Le Tirant, the collections manager of the insectarium since 1989, specializes in scarab beetles; he estimates that he has 25,000 beetles in his private collection at home. But he had always harbored a passion for leaf insects and had successfully bred two species, a small one from the Philippines and a larger one from Malaysia. A Phyllium asekiense — rare, beautiful and, most important, living — would be a treasure in any insectarium.
In the insect-rearing laboratory, Mario Bonneau and other technicians nestled the 13 eggs on a mesh screen on a bed of coconut fibers and spritzed them often with water. In the fall, and over the course of several months, five eggs hatched into spindly black nymphs. The technicians treated the baby nymphs with utmost care, moving them from one tree to another without touching the insects, only whatever leaf they clung to.
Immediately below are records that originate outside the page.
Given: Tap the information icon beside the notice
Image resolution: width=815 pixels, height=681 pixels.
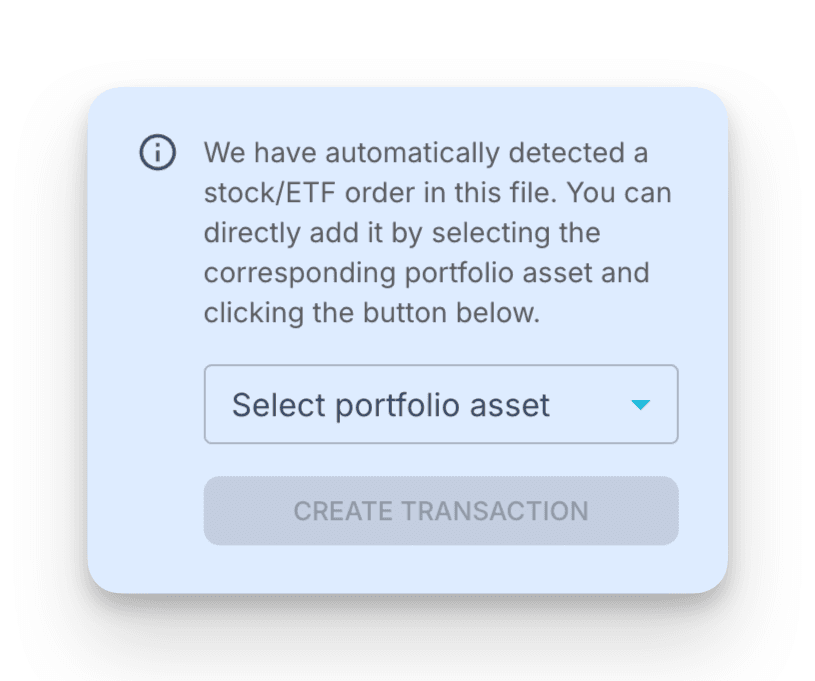Looking at the screenshot, I should [157, 153].
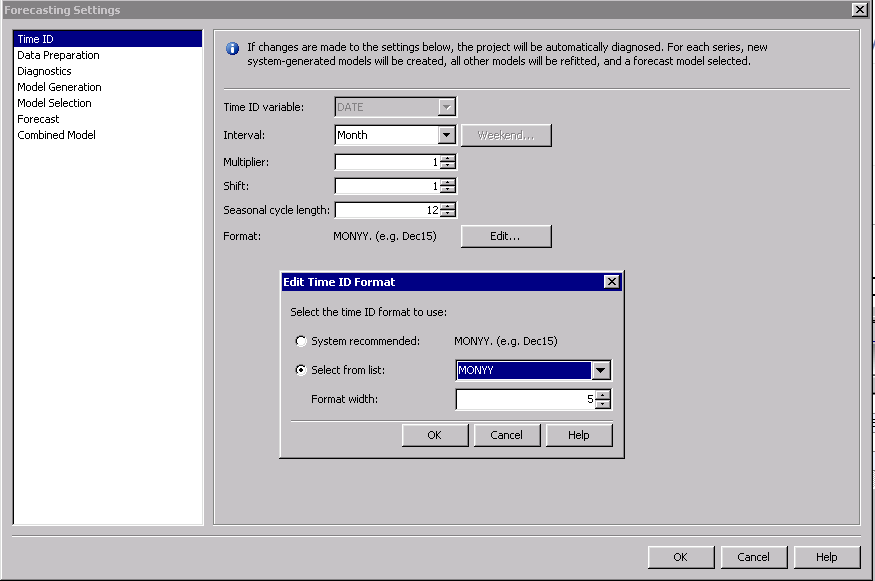Increase the Format width value

604,395
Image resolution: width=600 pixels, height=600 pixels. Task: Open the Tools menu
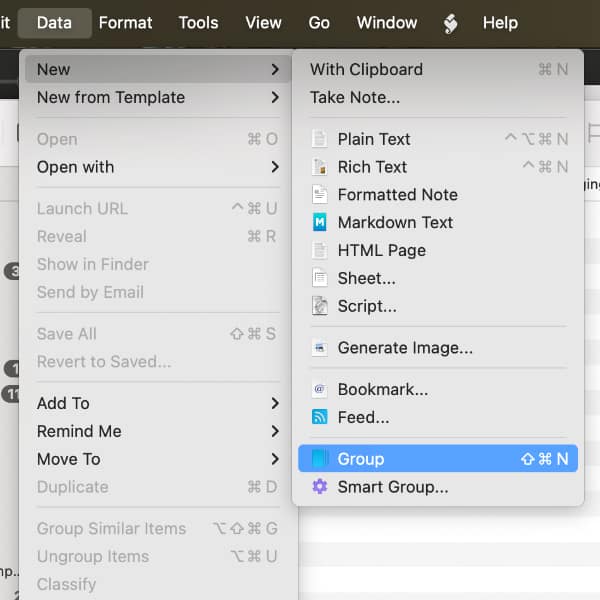tap(198, 22)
“Other insects, we just grab them,” Le Tirant said. “But these small leaf insects were so precious, like jewels in our laboratory.”
The technicians offered the nymphs a buffet of fragrant guava, bramble and salal leaves. Two nymphs refused to eat and soon died. The remaining three munched on bramble, molted, munched, molted, and molted some more. One nymph grew green and broad, just like her mother.
But to Le Tirant’s befuddlement, the other two grew slender and sticklike and even sprouted a pair of wings. They bore a curious resemblance to leaf insects in Nanophyllium, an entirely different genus whose six species had been described only from male specimens.
Le Tirant emailed a picture to Cumming, who confirmed what had now become obvious: The two species in fact were one and the same. The hatchlings had solved a centuryold mystery of the missing Nanophyllium female.
“Since 1906, we’ve only ever found males,” Cumming said. “And now we have our final, solid proof.”
Cumming and Le Tirant recently united the longlost mates — broad-leafed females and slender males — in one species, Nanophyllium asekiense, in the journal ZooKeys.
It is actually quite common for leaf insects — which are a family in the broader order of stick insects — to be known from just one sex. Many stick insects display extreme sexual dimorphism, with females unrecognizable from their male companions.
In 2018, Paul Brock, a scientific associate at the Natural History Museum in London who edited a rough draft of the new paper, solved a similar mystery in stick insects. He and his colleagues described the first male Acanthoxyla, a genus of stick insect from New Zealand that was thought to be exclusively female, from a specimen found on a car in Cornwall, England.
“Leaf insects are a particular challenge as they are so infrequently found in the wild,” Brock said.
Leaf insects are almost impossible to see in nature, and scientists can’t study what they can’t see. Cumming, one of the world’s few experts on leaf insects, has never seen a leaf insect in the wild, only specimens in captivity or museums. Brock has seen wild stick insects, but never a wild leaf insect.
How, then, to match leaf insects to their mates? With field observation a nonstarter, entomologists resorted to hypothesizing. Two decades ago, Brock was the first to suggest that the female mate to Nanophyllium could be found in the frondosum group. He was examining a pair of male and female leaf insects from Papua New Guinea whose uneven legs looked curiously similar.
“This would be a simple task nowadays, by undertaking DNA bar coding,” Brock said. But he lacked enough evidence: The female was missing her forelegs, and only one species of Nanophyllium had been formally described.
In 2017, Cumming decided to see if he could prove Brock’s hypothesis. He and Le Tirant spent several years poring through museum specimens, which has resulted in 21 newly described leaf insect species. Cumming, Le Tirant and colleagues spent two years writing a paper identifying the shared morphology of frondosum females and Nanophyllium males. The similarities were small but certain — two nodes at the back of the head, and leaflike lobed legs.
Their paper had already passed peer review when Le Tirant’s nymphs grew up and unexpectedly provided unshakable proof. “We had to rewrite everything,” Cumming said. Brock is delighted the puzzle has been solved at last.
At the Montreal Insectarium, the two male Nanophylliums died before their female sibling matured. She lived for nine months, laying 245 eggs in Easter egg pastels: blues, yellows and beiges.
Very few of her eggs have hatched, and no nymphs survived. But Le Tirant has kept all of her eggs, hatched and unhatched, on pins and in jars.
Cumming and Le Tirant will soon finish a grander project revising the evolutionary history of leaf insects.